** Opening Extracted material block **

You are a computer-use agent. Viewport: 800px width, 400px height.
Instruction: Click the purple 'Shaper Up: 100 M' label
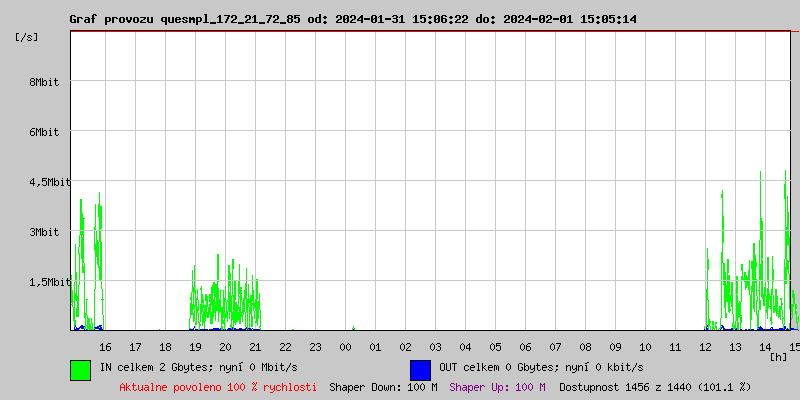[497, 386]
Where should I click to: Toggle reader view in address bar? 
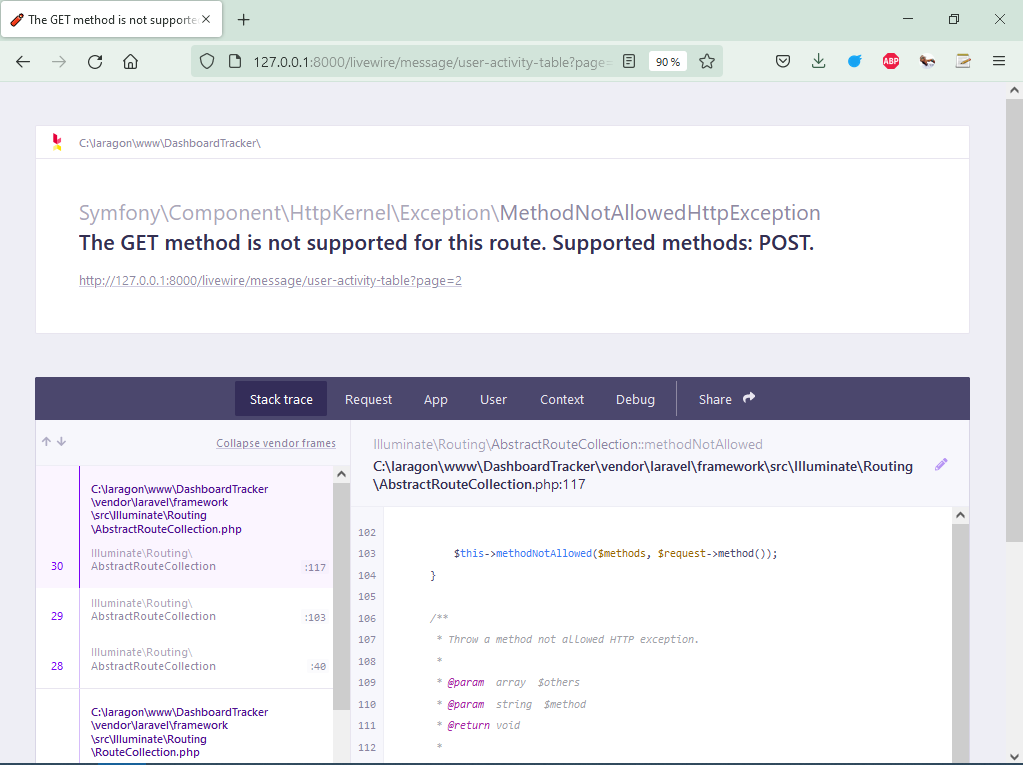[x=628, y=62]
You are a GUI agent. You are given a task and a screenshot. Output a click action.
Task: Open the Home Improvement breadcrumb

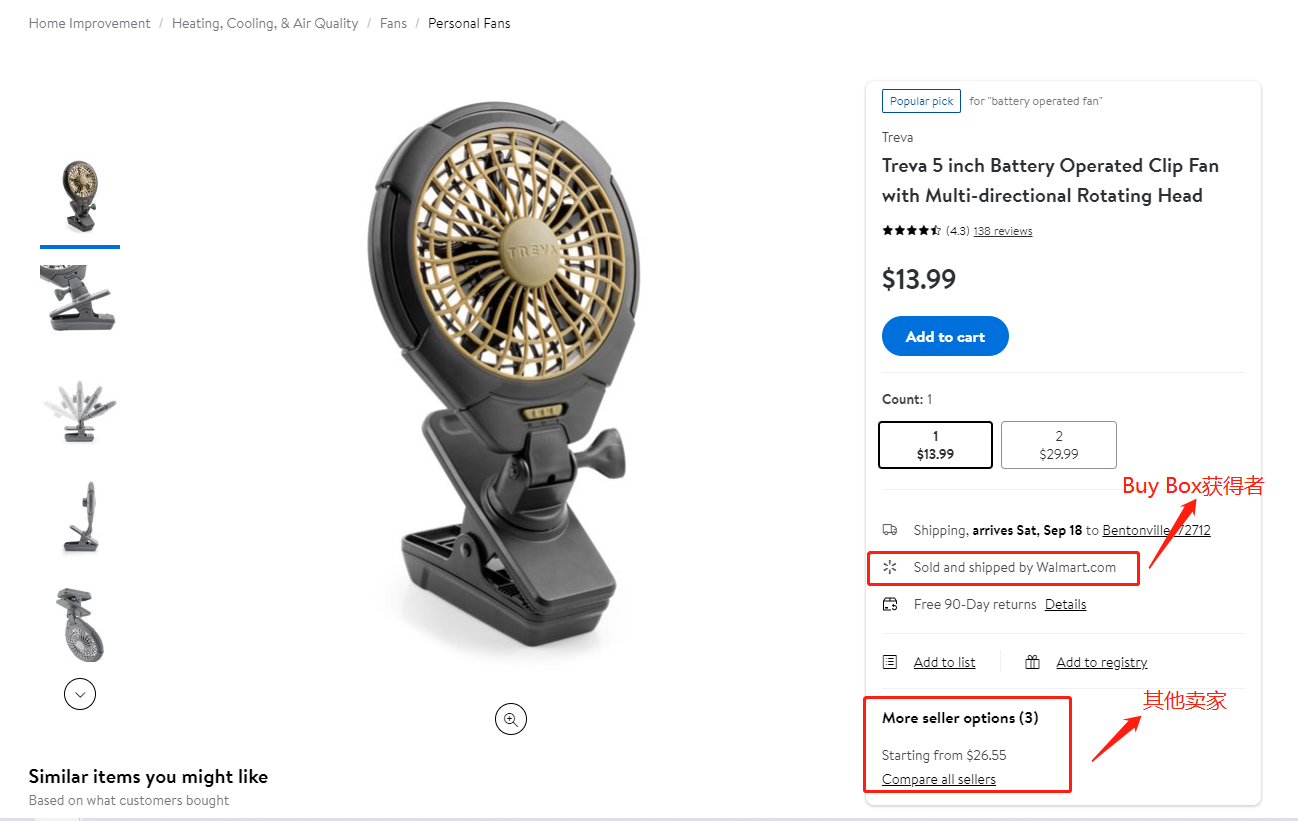(89, 23)
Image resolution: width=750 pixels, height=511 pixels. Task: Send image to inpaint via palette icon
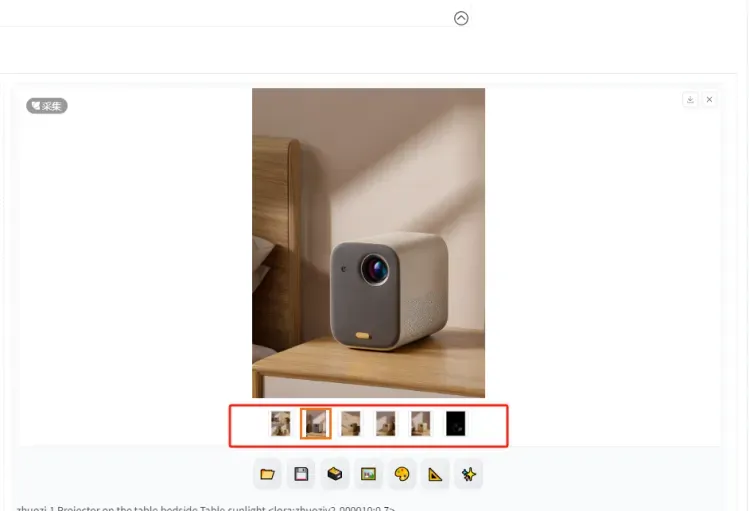(402, 474)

** Closing Extracted material block **

Work instruction: Your task is to restate word for word the lines from the line holding "Image resolution: width=750" through the final line of the listing, both included, but none of the pictures.

Response:
Image resolution: width=750 pixels, height=511 pixels. Task: Send image to inpaint via palette icon
(402, 474)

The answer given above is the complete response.